WORK REQUIRED: Would you please write out each entry that follows, exactly as written?

Records contained in a dataset
<<<<

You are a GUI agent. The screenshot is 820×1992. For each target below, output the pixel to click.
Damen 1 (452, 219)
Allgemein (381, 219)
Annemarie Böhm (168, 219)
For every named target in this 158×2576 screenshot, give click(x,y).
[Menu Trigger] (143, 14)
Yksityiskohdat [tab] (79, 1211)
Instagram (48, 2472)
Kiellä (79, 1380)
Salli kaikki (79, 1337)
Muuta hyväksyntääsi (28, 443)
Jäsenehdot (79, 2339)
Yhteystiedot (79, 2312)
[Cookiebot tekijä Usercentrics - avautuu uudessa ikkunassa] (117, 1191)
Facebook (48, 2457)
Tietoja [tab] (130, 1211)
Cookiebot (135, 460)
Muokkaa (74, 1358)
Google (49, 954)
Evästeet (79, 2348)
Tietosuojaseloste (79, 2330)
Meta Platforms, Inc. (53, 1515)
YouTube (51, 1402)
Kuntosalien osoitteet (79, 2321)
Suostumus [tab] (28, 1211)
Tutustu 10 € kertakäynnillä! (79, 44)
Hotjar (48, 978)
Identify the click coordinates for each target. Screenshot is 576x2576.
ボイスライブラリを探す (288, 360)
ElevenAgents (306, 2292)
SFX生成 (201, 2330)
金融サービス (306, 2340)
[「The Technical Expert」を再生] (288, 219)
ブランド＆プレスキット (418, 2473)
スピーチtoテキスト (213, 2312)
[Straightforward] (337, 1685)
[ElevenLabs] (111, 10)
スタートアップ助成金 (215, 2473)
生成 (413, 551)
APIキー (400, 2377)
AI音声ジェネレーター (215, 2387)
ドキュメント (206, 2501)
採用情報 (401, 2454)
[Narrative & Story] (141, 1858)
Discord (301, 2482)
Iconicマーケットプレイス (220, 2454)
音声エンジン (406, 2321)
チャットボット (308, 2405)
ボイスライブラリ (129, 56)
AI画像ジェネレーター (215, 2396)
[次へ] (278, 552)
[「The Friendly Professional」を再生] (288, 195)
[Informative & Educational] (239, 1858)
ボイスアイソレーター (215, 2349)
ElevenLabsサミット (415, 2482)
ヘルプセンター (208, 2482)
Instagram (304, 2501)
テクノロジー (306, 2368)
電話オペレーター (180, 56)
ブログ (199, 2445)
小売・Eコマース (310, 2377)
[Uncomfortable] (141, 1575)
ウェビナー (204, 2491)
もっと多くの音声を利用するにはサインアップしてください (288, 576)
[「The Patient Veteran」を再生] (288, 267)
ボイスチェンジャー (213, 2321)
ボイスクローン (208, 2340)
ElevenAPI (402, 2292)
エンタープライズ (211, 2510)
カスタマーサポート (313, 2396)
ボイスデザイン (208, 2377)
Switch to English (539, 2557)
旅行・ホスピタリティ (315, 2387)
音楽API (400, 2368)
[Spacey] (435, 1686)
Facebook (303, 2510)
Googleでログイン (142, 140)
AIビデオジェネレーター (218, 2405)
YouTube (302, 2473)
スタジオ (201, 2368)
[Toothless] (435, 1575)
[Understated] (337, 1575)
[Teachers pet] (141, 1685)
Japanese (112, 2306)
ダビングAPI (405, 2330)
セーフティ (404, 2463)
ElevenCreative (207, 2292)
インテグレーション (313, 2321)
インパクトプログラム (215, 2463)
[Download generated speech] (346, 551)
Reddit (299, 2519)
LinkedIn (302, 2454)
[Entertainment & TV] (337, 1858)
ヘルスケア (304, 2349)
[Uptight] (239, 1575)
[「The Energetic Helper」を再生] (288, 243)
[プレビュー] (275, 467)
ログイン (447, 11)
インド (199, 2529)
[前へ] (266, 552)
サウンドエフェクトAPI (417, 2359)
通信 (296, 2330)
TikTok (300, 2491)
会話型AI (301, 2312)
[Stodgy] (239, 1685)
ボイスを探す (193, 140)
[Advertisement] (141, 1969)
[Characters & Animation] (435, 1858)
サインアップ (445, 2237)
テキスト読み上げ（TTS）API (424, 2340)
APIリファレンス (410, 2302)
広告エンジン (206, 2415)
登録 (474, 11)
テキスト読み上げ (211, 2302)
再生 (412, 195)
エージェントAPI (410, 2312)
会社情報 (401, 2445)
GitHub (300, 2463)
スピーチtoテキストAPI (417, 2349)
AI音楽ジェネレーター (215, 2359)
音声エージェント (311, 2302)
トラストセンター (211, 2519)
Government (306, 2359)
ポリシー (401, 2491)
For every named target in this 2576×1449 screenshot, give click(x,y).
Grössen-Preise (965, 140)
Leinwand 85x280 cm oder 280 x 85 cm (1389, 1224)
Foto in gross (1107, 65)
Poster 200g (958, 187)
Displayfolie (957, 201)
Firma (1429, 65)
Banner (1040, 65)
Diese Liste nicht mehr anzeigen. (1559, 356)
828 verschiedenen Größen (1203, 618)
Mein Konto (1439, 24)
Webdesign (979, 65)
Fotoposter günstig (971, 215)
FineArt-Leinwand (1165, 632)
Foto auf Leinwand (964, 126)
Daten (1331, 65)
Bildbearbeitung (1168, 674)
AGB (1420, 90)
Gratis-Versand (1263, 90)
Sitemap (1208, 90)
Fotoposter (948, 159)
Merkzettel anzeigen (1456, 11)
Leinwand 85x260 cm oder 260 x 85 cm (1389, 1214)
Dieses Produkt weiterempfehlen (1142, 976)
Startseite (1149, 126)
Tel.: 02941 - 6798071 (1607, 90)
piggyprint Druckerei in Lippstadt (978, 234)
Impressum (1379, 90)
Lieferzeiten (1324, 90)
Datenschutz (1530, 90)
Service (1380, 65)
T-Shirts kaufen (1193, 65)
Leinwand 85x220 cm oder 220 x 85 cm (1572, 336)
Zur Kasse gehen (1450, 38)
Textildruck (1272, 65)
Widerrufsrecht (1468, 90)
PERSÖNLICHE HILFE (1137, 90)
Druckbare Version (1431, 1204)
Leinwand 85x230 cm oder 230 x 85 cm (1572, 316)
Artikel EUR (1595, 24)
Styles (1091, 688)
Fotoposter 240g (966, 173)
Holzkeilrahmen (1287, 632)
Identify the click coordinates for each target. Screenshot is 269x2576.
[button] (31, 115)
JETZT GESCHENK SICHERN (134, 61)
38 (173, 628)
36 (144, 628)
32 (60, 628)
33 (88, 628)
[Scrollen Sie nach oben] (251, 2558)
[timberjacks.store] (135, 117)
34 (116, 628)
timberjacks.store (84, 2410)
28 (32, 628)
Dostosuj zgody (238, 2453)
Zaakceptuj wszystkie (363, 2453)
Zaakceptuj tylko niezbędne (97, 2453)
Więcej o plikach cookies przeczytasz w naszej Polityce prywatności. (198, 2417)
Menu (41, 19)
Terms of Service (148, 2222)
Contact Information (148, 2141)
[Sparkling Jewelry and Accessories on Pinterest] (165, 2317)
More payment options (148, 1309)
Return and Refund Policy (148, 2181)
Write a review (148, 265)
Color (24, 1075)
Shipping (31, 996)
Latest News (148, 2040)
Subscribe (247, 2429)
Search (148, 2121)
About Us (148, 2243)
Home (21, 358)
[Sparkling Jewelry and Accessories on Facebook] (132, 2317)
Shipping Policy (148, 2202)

>>>>

ANSWER SECTION:
You are a GUI agent. The screenshot is 820×1992. For each target below, output the pixel to click.
Damen 1 (452, 219)
Allgemein (381, 219)
Annemarie Böhm (168, 219)
For every named target in this 158×2576 screenshot, give click(x,y).
[Menu Trigger] (143, 14)
Yksityiskohdat [tab] (79, 1211)
Instagram (48, 2472)
Kiellä (79, 1380)
Salli kaikki (79, 1337)
Muuta hyväksyntääsi (28, 443)
Jäsenehdot (79, 2339)
Yhteystiedot (79, 2312)
[Cookiebot tekijä Usercentrics - avautuu uudessa ikkunassa] (117, 1191)
Facebook (48, 2457)
Tietoja [tab] (130, 1211)
Cookiebot (135, 460)
Muokkaa (74, 1358)
Google (49, 954)
Evästeet (79, 2348)
Tietosuojaseloste (79, 2330)
Meta Platforms, Inc. (53, 1515)
YouTube (51, 1402)
Kuntosalien osoitteet (79, 2321)
Suostumus [tab] (28, 1211)
Tutustu 10 € kertakäynnillä! (79, 44)
Hotjar (48, 978)
Identify the click coordinates for each target. Screenshot is 576x2576.
ボイスライブラリを探す (288, 360)
ElevenAgents (306, 2292)
SFX生成 (201, 2330)
金融サービス (306, 2340)
[「The Technical Expert」を再生] (288, 219)
ブランド＆プレスキット (418, 2473)
スピーチtoテキスト (213, 2312)
[Straightforward] (337, 1685)
[ElevenLabs] (111, 10)
スタートアップ助成金 (215, 2473)
生成 (413, 551)
APIキー (400, 2377)
AI音声ジェネレーター (215, 2387)
ドキュメント (206, 2501)
採用情報 (401, 2454)
[Narrative & Story] (141, 1858)
Discord (301, 2482)
Iconicマーケットプレイス (220, 2454)
音声エンジン (406, 2321)
チャットボット (308, 2405)
ボイスライブラリ (129, 56)
AI画像ジェネレーター (215, 2396)
[次へ] (278, 552)
[「The Friendly Professional」を再生] (288, 195)
[Informative & Educational] (239, 1858)
ボイスアイソレーター (215, 2349)
ElevenLabsサミット (415, 2482)
ヘルプセンター (208, 2482)
Instagram (304, 2501)
テクノロジー (306, 2368)
電話オペレーター (180, 56)
ブログ (199, 2445)
小売・Eコマース (310, 2377)
[Uncomfortable] (141, 1575)
ウェビナー (204, 2491)
もっと多くの音声を利用するにはサインアップしてください (288, 576)
[「The Patient Veteran」を再生] (288, 267)
ボイスチェンジャー (213, 2321)
ボイスクローン (208, 2340)
ElevenAPI (402, 2292)
エンタープライズ (211, 2510)
カスタマーサポート (313, 2396)
ボイスデザイン (208, 2377)
Switch to English (539, 2557)
旅行・ホスピタリティ (315, 2387)
音楽API (400, 2368)
[Spacey] (435, 1686)
Facebook (303, 2510)
Googleでログイン (142, 140)
AIビデオジェネレーター (218, 2405)
YouTube (302, 2473)
スタジオ (201, 2368)
[Toothless] (435, 1575)
[Understated] (337, 1575)
[Teachers pet] (141, 1685)
Japanese (112, 2306)
ダビングAPI (405, 2330)
セーフティ (404, 2463)
ElevenCreative (207, 2292)
インテグレーション (313, 2321)
インパクトプログラム (215, 2463)
[Download generated speech] (346, 551)
Reddit (299, 2519)
LinkedIn (302, 2454)
[Entertainment & TV] (337, 1858)
ヘルスケア (304, 2349)
[Uptight] (239, 1575)
[「The Energetic Helper」を再生] (288, 243)
[プレビュー] (275, 467)
ログイン (447, 11)
インド (199, 2529)
[前へ] (266, 552)
サウンドエフェクトAPI (417, 2359)
通信 (296, 2330)
TikTok (300, 2491)
会話型AI (301, 2312)
[Stodgy] (239, 1685)
ボイスを探す (193, 140)
[Advertisement] (141, 1969)
[Characters & Animation] (435, 1858)
サインアップ (445, 2237)
テキスト読み上げ（TTS）API (424, 2340)
APIリファレンス (410, 2302)
広告エンジン (206, 2415)
登録 (474, 11)
テキスト読み上げ (211, 2302)
再生 (412, 195)
エージェントAPI (410, 2312)
会社情報 (401, 2445)
GitHub (300, 2463)
スピーチtoテキストAPI (417, 2349)
AI音楽ジェネレーター (215, 2359)
音声エージェント (311, 2302)
トラストセンター (211, 2519)
Government (306, 2359)
ポリシー (401, 2491)
For every named target in this 2576×1449 screenshot, give click(x,y).
Grössen-Preise (965, 140)
Leinwand 85x280 cm oder 280 x 85 cm (1389, 1224)
Foto in gross (1107, 65)
Poster 200g (958, 187)
Displayfolie (957, 201)
Firma (1429, 65)
Banner (1040, 65)
Diese Liste nicht mehr anzeigen. (1559, 356)
828 verschiedenen Größen (1203, 618)
Mein Konto (1439, 24)
Webdesign (979, 65)
Fotoposter günstig (971, 215)
FineArt-Leinwand (1165, 632)
Foto auf Leinwand (964, 126)
Daten (1331, 65)
Bildbearbeitung (1168, 674)
AGB (1420, 90)
Gratis-Versand (1263, 90)
Sitemap (1208, 90)
Fotoposter (948, 159)
Merkzettel anzeigen (1456, 11)
Leinwand 85x260 cm oder 260 x 85 cm (1389, 1214)
Dieses Produkt weiterempfehlen (1142, 976)
Startseite (1149, 126)
Tel.: 02941 - 6798071 (1607, 90)
piggyprint Druckerei in Lippstadt (978, 234)
Impressum (1379, 90)
Lieferzeiten (1324, 90)
Datenschutz (1530, 90)
Service (1380, 65)
T-Shirts kaufen (1193, 65)
Leinwand 85x220 cm oder 220 x 85 cm (1572, 336)
Zur Kasse gehen (1450, 38)
Textildruck (1272, 65)
Widerrufsrecht (1468, 90)
PERSÖNLICHE HILFE (1137, 90)
Druckbare Version (1431, 1204)
Leinwand 85x230 cm oder 230 x 85 cm (1572, 316)
Artikel EUR (1595, 24)
Styles (1091, 688)
Fotoposter 240g (966, 173)
Holzkeilrahmen (1287, 632)
Identify the click coordinates for each target. Screenshot is 269x2576.
[button] (31, 115)
JETZT GESCHENK SICHERN (134, 61)
38 (173, 628)
36 (144, 628)
32 (60, 628)
33 (88, 628)
[Scrollen Sie nach oben] (251, 2558)
[timberjacks.store] (135, 117)
34 (116, 628)
timberjacks.store (84, 2410)
28 (32, 628)
Dostosuj zgody (238, 2453)
Zaakceptuj wszystkie (363, 2453)
Zaakceptuj tylko niezbędne (97, 2453)
Więcej o plikach cookies przeczytasz w naszej Polityce prywatności. (198, 2417)
Menu (41, 19)
Terms of Service (148, 2222)
Contact Information (148, 2141)
[Sparkling Jewelry and Accessories on Pinterest] (165, 2317)
More payment options (148, 1309)
Return and Refund Policy (148, 2181)
Write a review (148, 265)
Color (24, 1075)
Shipping (31, 996)
Latest News (148, 2040)
Subscribe (247, 2429)
Search (148, 2121)
About Us (148, 2243)
Home (21, 358)
[Sparkling Jewelry and Accessories on Facebook] (132, 2317)
Shipping Policy (148, 2202)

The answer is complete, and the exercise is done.